### Extracted material:
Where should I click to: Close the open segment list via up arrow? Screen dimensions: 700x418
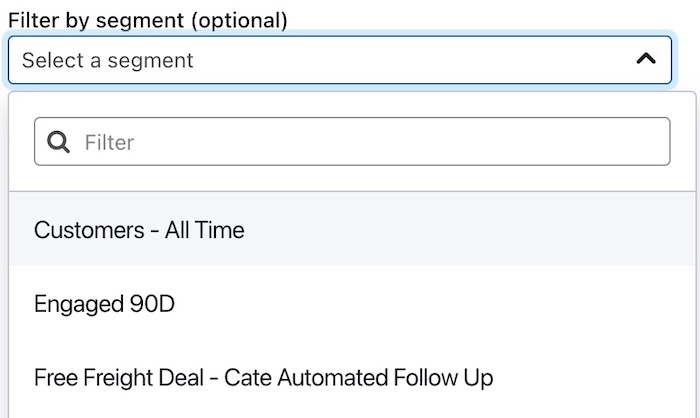pyautogui.click(x=646, y=59)
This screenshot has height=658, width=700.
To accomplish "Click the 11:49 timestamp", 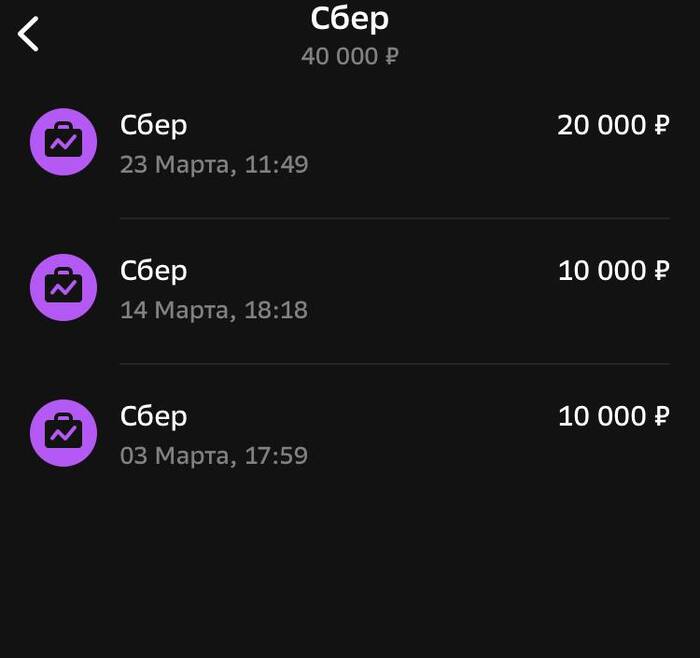I will click(x=276, y=164).
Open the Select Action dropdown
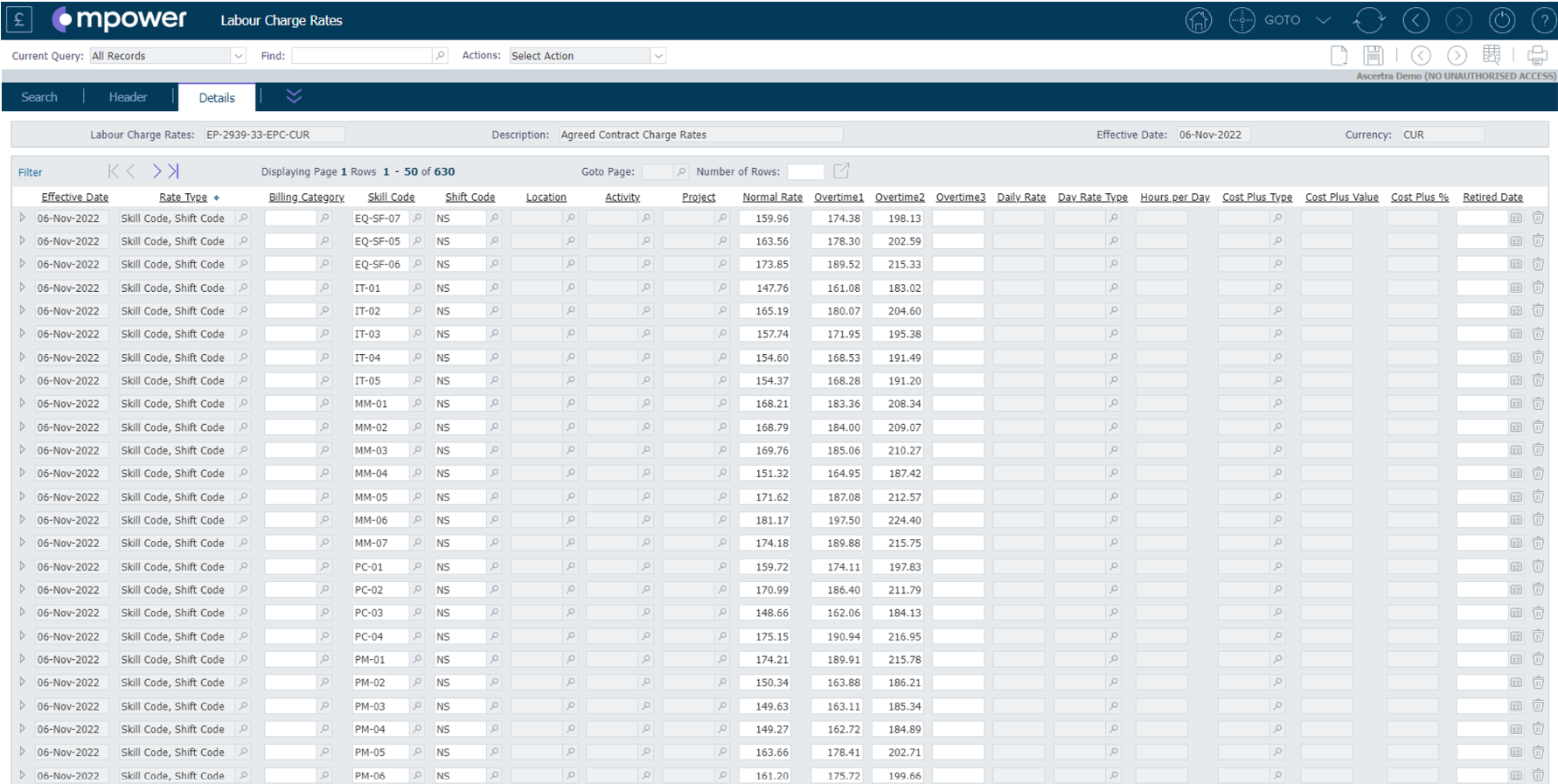The width and height of the screenshot is (1558, 784). pyautogui.click(x=658, y=56)
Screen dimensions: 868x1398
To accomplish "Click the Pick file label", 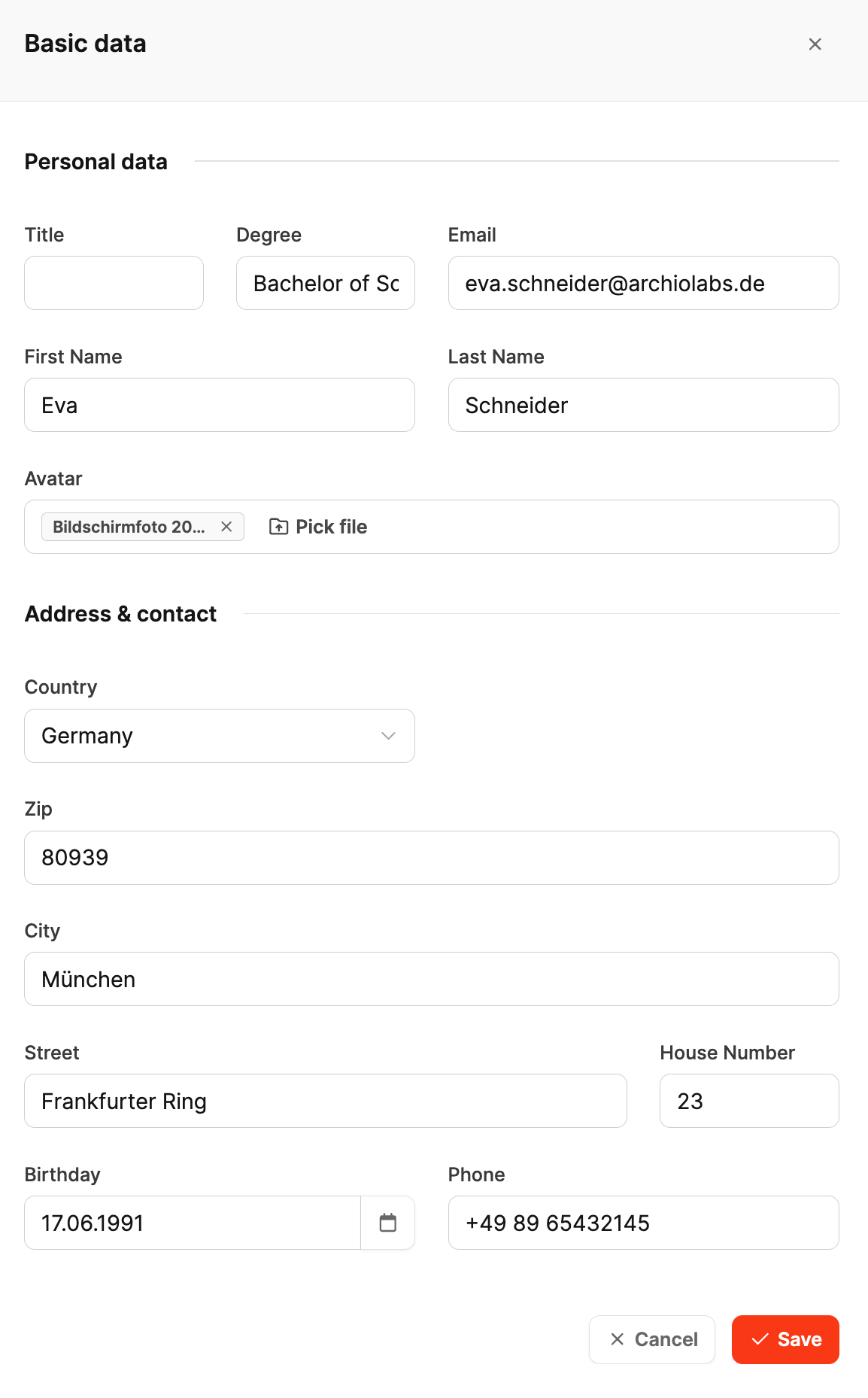I will pyautogui.click(x=332, y=527).
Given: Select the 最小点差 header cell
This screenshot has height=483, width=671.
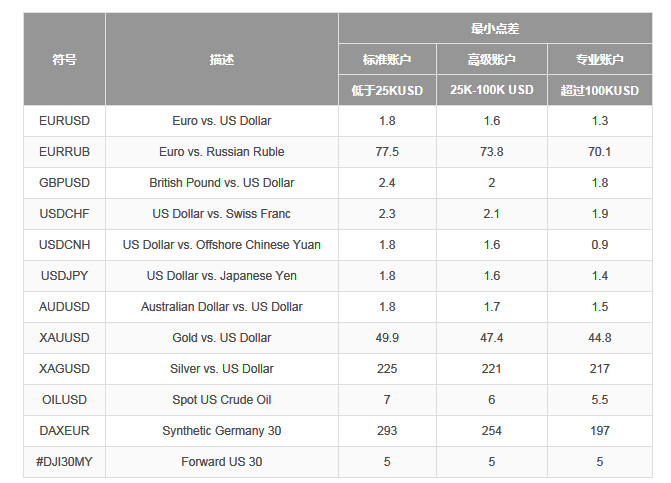Looking at the screenshot, I should click(495, 28).
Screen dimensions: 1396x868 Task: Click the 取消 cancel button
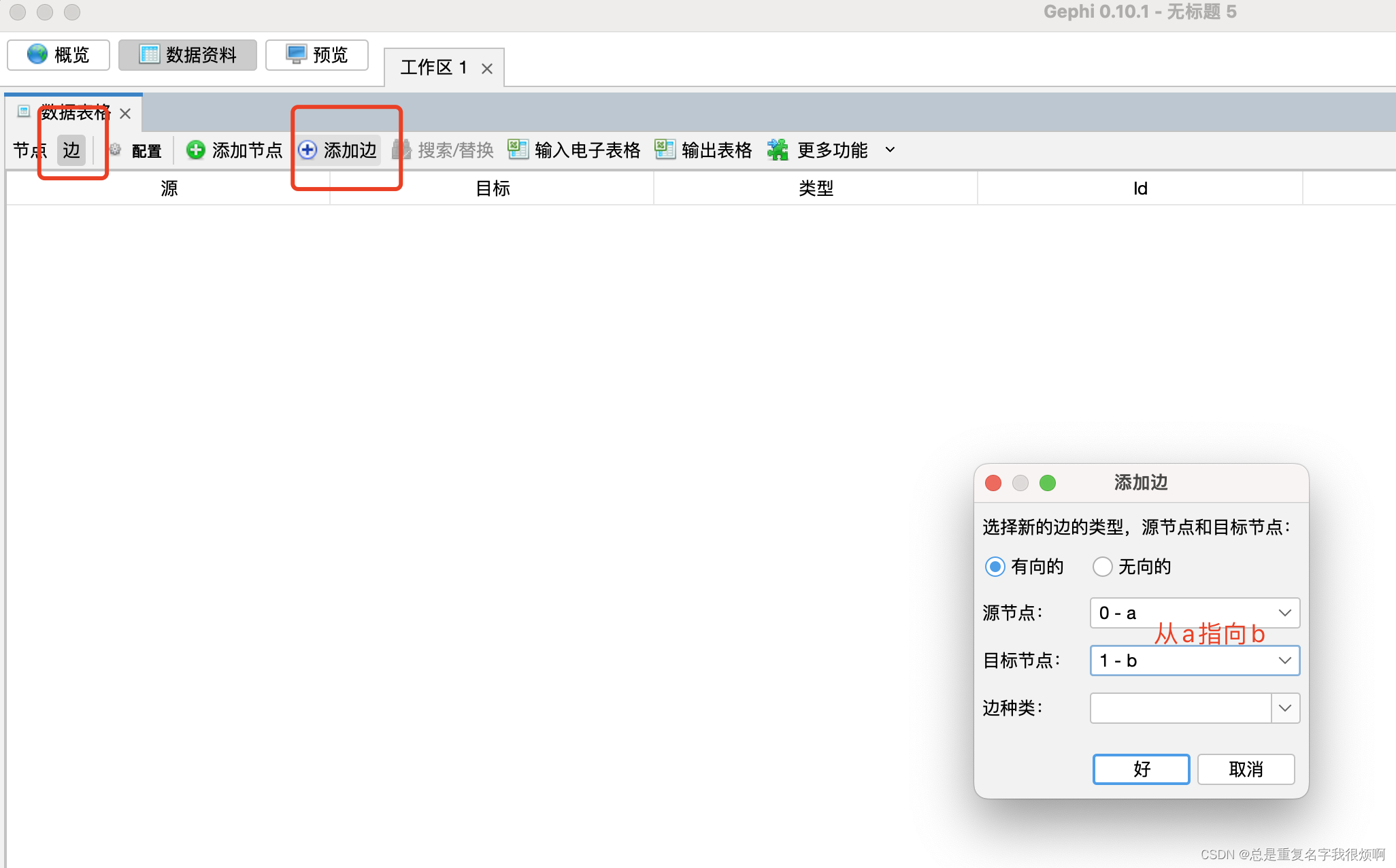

### What needs to be done:
How many lines of the rows above contain the string "This"? Case counts, and the reply should be the number alone.

### Finished answer:
2